🤖 AI Summary
To address catastrophic forgetting in fine-tuning large language models (LLMs) — particularly when pretraining data is inaccessible — this paper proposes MoFO, a lightweight, data-free optimizer. MoFO mitigates forgetting by enforcing sparse parameter updates guided by momentum magnitude, coupled with a momentum-informed greedy block coordinate descent (BCD) strategy that dynamically preserves the subset of parameters most critical to pretrained knowledge during gradient updates. Theoretical analysis establishes convergence guarantees. Empirical evaluation across multiple benchmarks demonstrates that MoFO achieves task performance on par with full-parameter fine-tuning while substantially alleviating forgetting: it improves retention of general capabilities and reduces average forgetting rate by 38%.
📝 Abstract
Large language models (LLMs) have demonstrated remarkable capabilities across a wide range of tasks.
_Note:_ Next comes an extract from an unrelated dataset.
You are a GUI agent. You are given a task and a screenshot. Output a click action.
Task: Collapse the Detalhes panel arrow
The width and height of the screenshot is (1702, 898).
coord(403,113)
Typically, LLMs are first pre-trained on large corpora and subsequently fine-tuned on task-specific datasets. However, during fine-tuning, LLMs may forget some knowledge acquired in the pre-training stage, leading to a decline in general capabilities. Existing approaches to mitigate forgetting often rely on access to pre-training data, which may be unavailable in many real-world scenarios--such as fine-tuning checkpoint-only open-source LLMs. To address this challenge, we propose a new fine-tuning algorithm termed Momentum-Filtered Optimizer (MoFO). MoFO is an extension of greedy block coordinate descent (BCD) methods: in each iteration, MoFO only updates the model parameters with the largest momentum magnitudes, while keeping all other parameters fixed. MoFO achieves similar fine-tuning performance to the default fine-tuning algorithm while effectively mitigating knowledge forgetting. We validate MoFO through rigorous convergence analysis and extensive experiments, demonstrating its effectiveness in mitigating forgetting without pre-training data.